Reputation: 59
I have tried different matlab functions like plotroc and packages in R like pROC, ROCR and cvAUC. Each package or function produces different graph and gives different AUC than Weka result.
I would like to compare multiple classifier using 10-fold-cross-validation and would like to pot ROC of each. I have collected results in Weka but I don't want to plot it in Weka itself.
My experiments are based on both binary class and multi-class data.

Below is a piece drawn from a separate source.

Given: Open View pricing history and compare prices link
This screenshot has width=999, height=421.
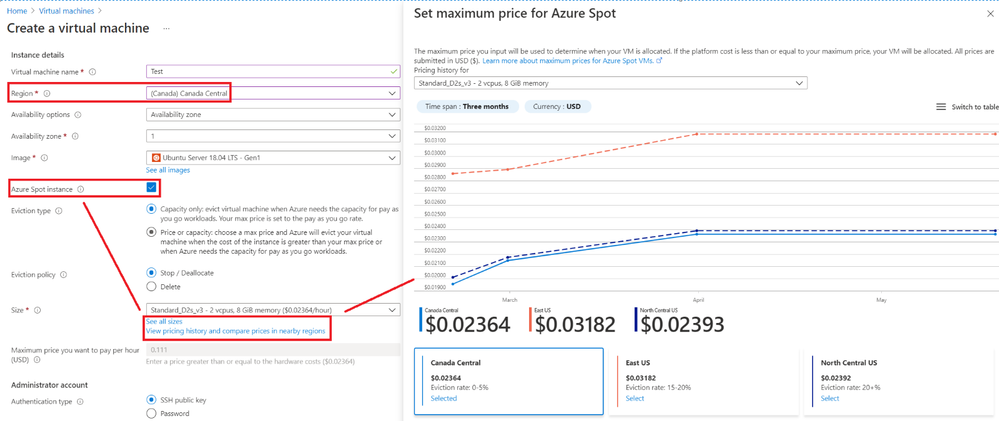Looking at the screenshot, I should 235,331.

My Weka output cross-validated instance predictions are at https://drive.google.com/folderview?id=0BzRIG3kN-8Z9fnh5OElKTExNT2NuZUVna2tKcmMzU1VBankwdVc2OGxBSXFnaFJqSEhHYVE&usp=sharing
Please, suggest me how can I plot graph for attached results for binaryclass as well as multiclass.
Upvotes: 3
Views: 1577
Reputation: 59
I didn't find exact solution for the issue. However, here are some points that I observe from Weka output
Apart from this I didn't understand how Weka calculates the threshold values form the predictions. I observe that with same Weka prediction output I found different threshold values in Weka and R (and Matlab).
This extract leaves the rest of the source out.